The CEDAW Committee recommended that the state party provide Angela González Carreño reparations and investigate whether failures in its structures and practices led to Angela González Carreño and Andrea being denied appropriate protection. Other recommendations included: ensuring domestic violence is taken into account in custody and visitation matters and that the best interests of the child prevail in related decisions; ensuring that its authorities exercise due diligence and respond appropriately to domestic violence; and providing mandatory training for judges and administrative personnel on the legal framework concerning domestic violence and gender stereotyping.

Learning from other institutions

The CEDAW Committee used terminology from the practice of the Committee on the Rights of the Child, particularly the principles that the best interests of the child should be the paramount consideration in all official decisions about children’s well-being, and that children have a right to be heard by decision-makers.  

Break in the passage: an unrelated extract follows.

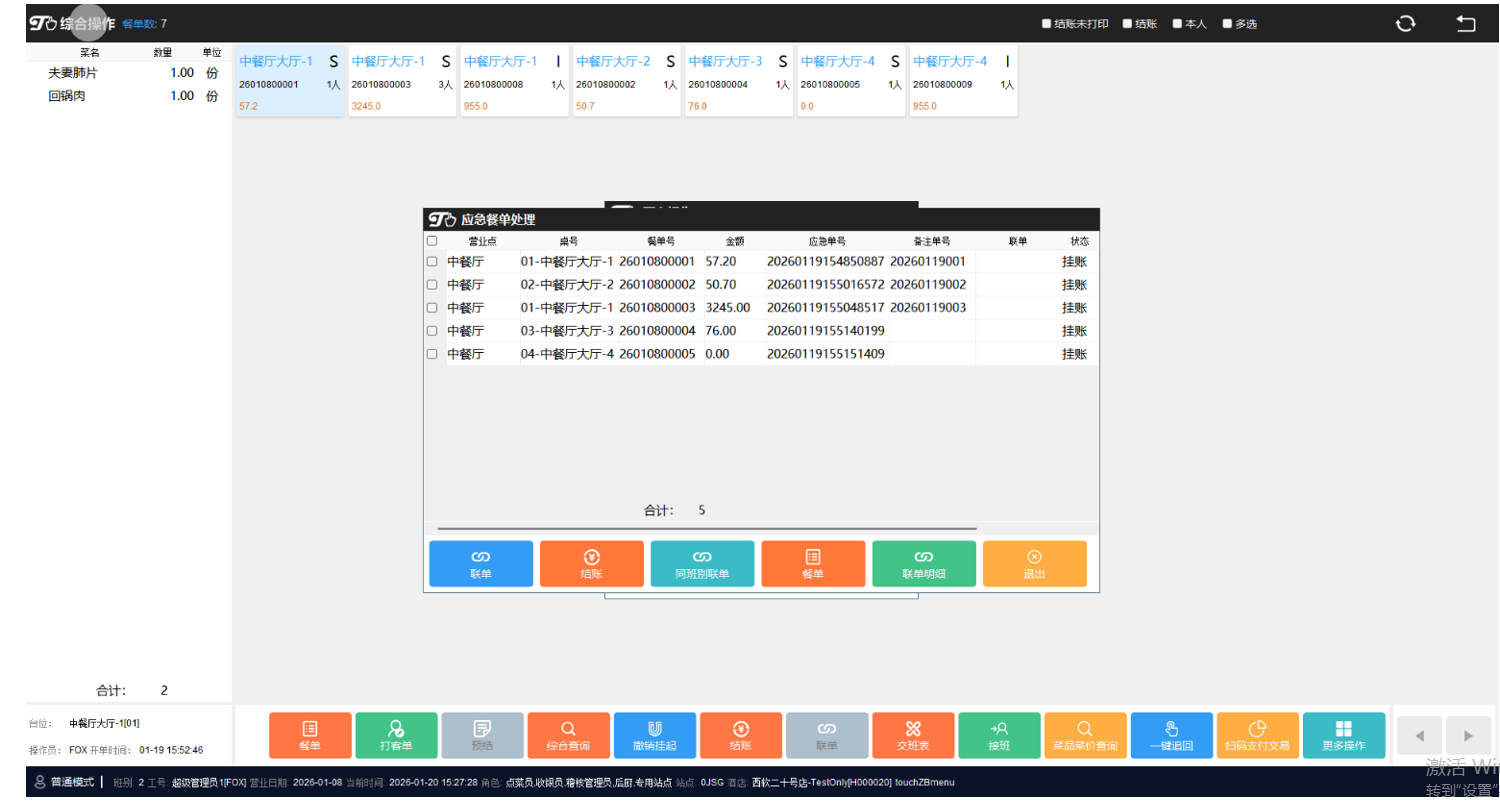Screen dimensions: 1500x806
Task: Click the return arrow icon at top right
Action: (x=1465, y=24)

In this case, the CEDAW Committee made important comments about the rights of the child – that in custody cases, their rights should be prioritised, rather than the rights of the adults concerned. The CEDAW Committee also drew attention to stereotyping in custody cases, taking a comprehensive view of all the aspects of the case – that even though the father failed to abide by his obligations, for example, to abide by protection orders, pay child support, his claim to have contact with Andrea was still prioritised by the authorities, and that “formal equality” which does not take abuse into account puts women and children at risk. A context of domestic violence must be taken into account when assessing the best interests of children.